1.8.3. Sifat Penelitian
Penelitian ini bersifat deskriptif. Penelitian ini bertujuan menggambarkan
secara tepat sifat-sifat suatu individu, keadaan, gejala atau kelompok tertentu, atau
untuk menentukan penyebaran suatu gejala, atau untuk menentukan ada tidaknya
hubungan antara suatu gejala dengan gejala lain dalam masyarakat.
1.8.4. Data dan Sumber Data
Adapun data yang dipergunakan dalam penelitian ini diperoleh dari 2 (dua)
sumber, yaitu :
a) Data Primer
Untuk mendapatkan data primer maka dilakukan penelitian lapangan (Field
Research), yaitu dengan cara melakukan penelitian secara langsung dari
sumbernya yakni pada Dinas Pariwisata Provinsi Bali dan Dinas Pariwisata
Kabupaten Badung.
21
b) Data Sekunder
Untuk mendapatkan data sekunder dilakukan penelitian kepustakaan
(Library Research) yang terdiri dari :
1. Bahan hukum primer, yaitu bahan hukum yang isinya mengikat yaitu
berupa Undang-Undang Dasar Negara Republik Indonesia Tahun 1945,
Undang-Undang Nomor 9 Tahun 1990 tentang Kepariwisataan, Undang-
Undang Nomor 32 Tahun 2004 tentang Pemerintahan Daerah, Undang-
Undang Nomor 10 Tahun 2009 tentang Kepariwisataan, Undang-Undang
Nomor 12 Tahun 2011 tentang Pembentukan Peraturan Perundang-
undangan, Undang-Undang Nomor 23 Tahun 2014 tentang Pemerintahan
Daerah, Peraturan Pemerintah Nomor 38 Tahun 2007 tentang Pembagian
Urusan Pemerintahan antara Pemerintah, Pemerintahan Daerah Provinsi,
dan Pemerintahan Daerah Kabupaten/Kota, Peraturan Menteri Kebudayaan
dan Pariwisata Nomor : PM.96/HK.501/MKP/2010 tentang Tata Cara
Pendaftaran Usaha Wisata Tirta, Peraturan Menteri Dalam Negeri Nomor 1
Tahun 2014 tentang Pembentukan Produk Hukum Daerah, Peraturan
Menteri Pendayagunaan Aparatur Negara dan Reformasi Birokrasi Nomor
15 Tahun 2014 tentang Pedoman Standar Pelayanan, Peraturan Menteri
Pariwisata dan Ekonomi Kreatif Nomor 15 Tahun 2014 tentang Standar
Usaha Wisata Selam, Peraturan Daerah Provinsi Bali Nomor 7 Tahun 2007
tentang Usaha Penyediaan Sarana Wisata Tirta, Peraturan Gubernur Bali
Nomor 24 Tahun 2008 tentang Izin Usaha Penyediaan Sarana Wisata Tirta
dan Peraturan Bupati Badung Nomor 13 Tahun 2012 tentang Tata Cara
Pendaftaran Usaha Pariwisata.
22
2. Bahan hukum sekunder, yaitu bahan hukum yang isinya membahas bahan
hukum primer, seperti buku-buku dan artikel hukum yang berhubungan
dengan permasalahan penelitian. Selain itu juga digunakan bahan-bahan
hukum yang diperoleh melalui internet.
1.8.5. Teknik Pengumpulan Data
Adapun teknik pengumpulan data yang dipergunakan dalam penelitian ini,
yaitu Teknik Wawancara dan Teknik Studi Dokumen.
1. Teknik Wawancara
Wawancara adalah proses interaksi dan komunikasi serta cara untuk
memperoleh informasi dengan bertanya langsung pada yang diwawancarai.
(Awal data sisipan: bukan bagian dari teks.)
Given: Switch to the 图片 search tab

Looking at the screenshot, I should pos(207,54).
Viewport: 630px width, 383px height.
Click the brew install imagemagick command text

Wawancara ini dilakukan dengan narasumber terkait yaitu Kepala Bidang
Pengendalian Usaha Pariwisata, Dinas Pariwisata Provinsi Bali dan Kepala
Bidang Sarana Pariwisata, Dinas Pariwisata Kabupaten Badung, dimana
dilakukan dengan teknik tanya jawab dan diharapkan dapat berlangsung terarah.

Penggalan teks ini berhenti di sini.